Insgesamt sieben Menschen in Israel wurden nach Armeeangaben bisher durch Beschuss getötet. Es ist das fünfte Mal, dass militante Palästinenser im Gazastreifen Raketen auf die rund 70 Kilometer entfernte Küstenmetropole feuern. Der Großraum Tel Aviv ist das am dichtesten besiedelte Gebiet des Mittelmeerstaates. Das häufige Aufschrecken durch Sirenen in der Nacht macht viele Israelis mürbe.
Seit Montagabend wurden nach Armee-Angaben mehr als 1750 Raketen auf Israel abgefeuert. Der militärische Flügel der im Gazastreifen herrschenden Hamas zeigte sich bereit, den Konflikt fortzusetzen. Ein Sprecher der Al-Kassam-Brigaden erklärte: "Die Entscheidung, Tel Aviv, Jerusalem, Aschkelon, Aschdod und Beerscheva zu beschießen, fällt uns leichter, als einen Schluck Wasser zu trinken." Auch aus dem Libanon wurden nach Militärangaben drei Raketen auf Israel abgefeuert. Sie seien aber vor der Küste im Norden des Landes ins Mittelmeer gefallen, teilte die israelische Armee am Abend mit.

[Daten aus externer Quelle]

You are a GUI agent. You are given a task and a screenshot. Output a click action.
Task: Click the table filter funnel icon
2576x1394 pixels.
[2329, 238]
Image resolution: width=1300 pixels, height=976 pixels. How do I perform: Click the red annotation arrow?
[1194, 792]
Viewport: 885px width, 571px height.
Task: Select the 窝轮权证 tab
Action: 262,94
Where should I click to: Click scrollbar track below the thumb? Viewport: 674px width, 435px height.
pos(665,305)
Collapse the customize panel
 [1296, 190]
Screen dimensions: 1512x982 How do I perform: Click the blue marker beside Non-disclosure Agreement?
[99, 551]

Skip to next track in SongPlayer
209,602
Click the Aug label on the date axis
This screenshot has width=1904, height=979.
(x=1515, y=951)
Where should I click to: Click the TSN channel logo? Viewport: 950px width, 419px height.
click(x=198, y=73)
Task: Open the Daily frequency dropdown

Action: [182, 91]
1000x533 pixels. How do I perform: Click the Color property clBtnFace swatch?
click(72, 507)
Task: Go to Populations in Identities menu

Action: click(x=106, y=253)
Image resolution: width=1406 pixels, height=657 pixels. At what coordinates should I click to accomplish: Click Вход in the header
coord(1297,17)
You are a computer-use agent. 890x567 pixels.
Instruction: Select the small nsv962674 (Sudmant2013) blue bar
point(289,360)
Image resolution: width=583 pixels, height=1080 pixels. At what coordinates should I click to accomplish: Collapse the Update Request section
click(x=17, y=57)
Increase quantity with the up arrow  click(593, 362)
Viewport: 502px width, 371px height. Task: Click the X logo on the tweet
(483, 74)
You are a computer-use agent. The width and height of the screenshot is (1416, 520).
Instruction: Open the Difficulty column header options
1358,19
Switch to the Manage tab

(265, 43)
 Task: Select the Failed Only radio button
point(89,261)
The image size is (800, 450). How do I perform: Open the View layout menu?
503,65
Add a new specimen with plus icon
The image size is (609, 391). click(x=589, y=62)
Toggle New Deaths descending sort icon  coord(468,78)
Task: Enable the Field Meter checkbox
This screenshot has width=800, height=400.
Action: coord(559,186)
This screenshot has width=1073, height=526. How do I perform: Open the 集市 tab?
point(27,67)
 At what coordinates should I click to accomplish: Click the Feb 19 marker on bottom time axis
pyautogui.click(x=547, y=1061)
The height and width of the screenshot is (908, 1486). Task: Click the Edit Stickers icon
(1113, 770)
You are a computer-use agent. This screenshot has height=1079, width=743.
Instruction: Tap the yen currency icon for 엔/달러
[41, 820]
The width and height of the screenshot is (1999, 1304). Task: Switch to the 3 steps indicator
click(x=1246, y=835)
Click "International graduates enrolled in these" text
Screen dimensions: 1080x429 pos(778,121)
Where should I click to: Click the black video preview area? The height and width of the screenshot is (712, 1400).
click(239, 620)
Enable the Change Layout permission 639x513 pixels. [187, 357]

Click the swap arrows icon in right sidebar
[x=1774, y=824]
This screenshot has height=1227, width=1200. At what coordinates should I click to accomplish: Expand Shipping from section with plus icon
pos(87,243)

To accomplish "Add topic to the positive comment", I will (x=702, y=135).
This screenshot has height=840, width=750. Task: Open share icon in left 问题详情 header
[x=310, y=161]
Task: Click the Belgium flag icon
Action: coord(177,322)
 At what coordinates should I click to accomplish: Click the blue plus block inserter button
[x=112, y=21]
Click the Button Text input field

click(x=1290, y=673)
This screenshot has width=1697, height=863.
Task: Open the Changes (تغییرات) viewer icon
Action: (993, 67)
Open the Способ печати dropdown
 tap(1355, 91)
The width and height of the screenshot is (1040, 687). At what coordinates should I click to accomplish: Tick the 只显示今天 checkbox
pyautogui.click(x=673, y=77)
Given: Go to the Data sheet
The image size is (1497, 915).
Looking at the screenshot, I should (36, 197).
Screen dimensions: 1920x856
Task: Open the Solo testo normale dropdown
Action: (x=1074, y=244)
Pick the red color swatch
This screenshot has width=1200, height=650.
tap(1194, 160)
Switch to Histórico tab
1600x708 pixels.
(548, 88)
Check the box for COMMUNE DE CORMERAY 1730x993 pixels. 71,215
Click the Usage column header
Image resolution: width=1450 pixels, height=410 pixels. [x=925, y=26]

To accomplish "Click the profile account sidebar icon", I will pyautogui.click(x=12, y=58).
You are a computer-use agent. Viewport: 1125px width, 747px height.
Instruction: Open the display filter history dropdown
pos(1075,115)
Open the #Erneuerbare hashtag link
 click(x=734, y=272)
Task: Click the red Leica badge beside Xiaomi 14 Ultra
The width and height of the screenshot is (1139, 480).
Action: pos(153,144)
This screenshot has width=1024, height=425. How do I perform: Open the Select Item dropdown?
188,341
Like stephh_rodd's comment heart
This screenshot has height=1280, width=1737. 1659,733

Laga im Gazastreifen "so schlimm wie nie zuvor"
Auch im Gazastreifen hinterlassen die Bombardements der israelischen Luftwaffe tiefe Spuren. Das Militär setzte seine massiven Angriffe auf das Küstengebiet fort. Fast 1000 Ziele beschoss das Militär dort nach Angaben von Israels Ministerpräsident Benjamin Netanjahu. Auch drei Hochhäuser wurden zerstört. Im Gazastreifen starben seit der Eskalation der Gewalt nach Angaben des dortigen Gesundheitsministeriums mehr als 100 Menschen, darunter 27 Kinder und 11 Frauen. Rund 580 Menschen seien verletzt worden.
Die 40-jährige Palästinenserin Dua al-Lou beschreibt die Lage in Gaza als "tragisch und extrem unheimlich". Die ohnehin harten Lebensumstände in dem Küstenstreifen seien wegen der jüngsten Eskalation "so schlimm wie nie zuvor". Die Hausfrau sagt: "Heute ist der erste Tag von Eid al-Fitr zum Abschluss des Fastenmonats Ramadan. Die ganze Welt feiert, aber wir hier in Gaza können weder feiern noch auf die Straße gehen." Ihr Mann ist Händler, wie viele habe er große finanzielle Einbußen, weil das Fest ins Wasser gefallen ist.
Der Konflikt zwischen Israelis und Palästinensern war zuletzt wieder aufgeflammt. Er spitzte sich im Ramadan und nach der Absage der palästinensischen Parlamentswahl immer weiter zu. Als Auslöser gelten etwa Polizei-Absperrungen in der Jerusalemer Altstadt, die viele junge Palästinenser als Demütigung empfanden. Hinzu kamen drohende Zwangsräumungen von Familien und daraus resultierende Auseinandersetzungen von Palästinensern und israelischen Siedlern im Jerusalemer Viertel Scheich Dscharrah sowie heftige Zusammenstöße auf dem Tempelberg (Al-Haram al-Scharif). Die Anlage mit Felsendom und Al-Aksa-Moschee ist die drittheiligste Stätte im Islam. Sie ist aber auch Juden heilig, weil dort früher zwei jüdische Tempel standen.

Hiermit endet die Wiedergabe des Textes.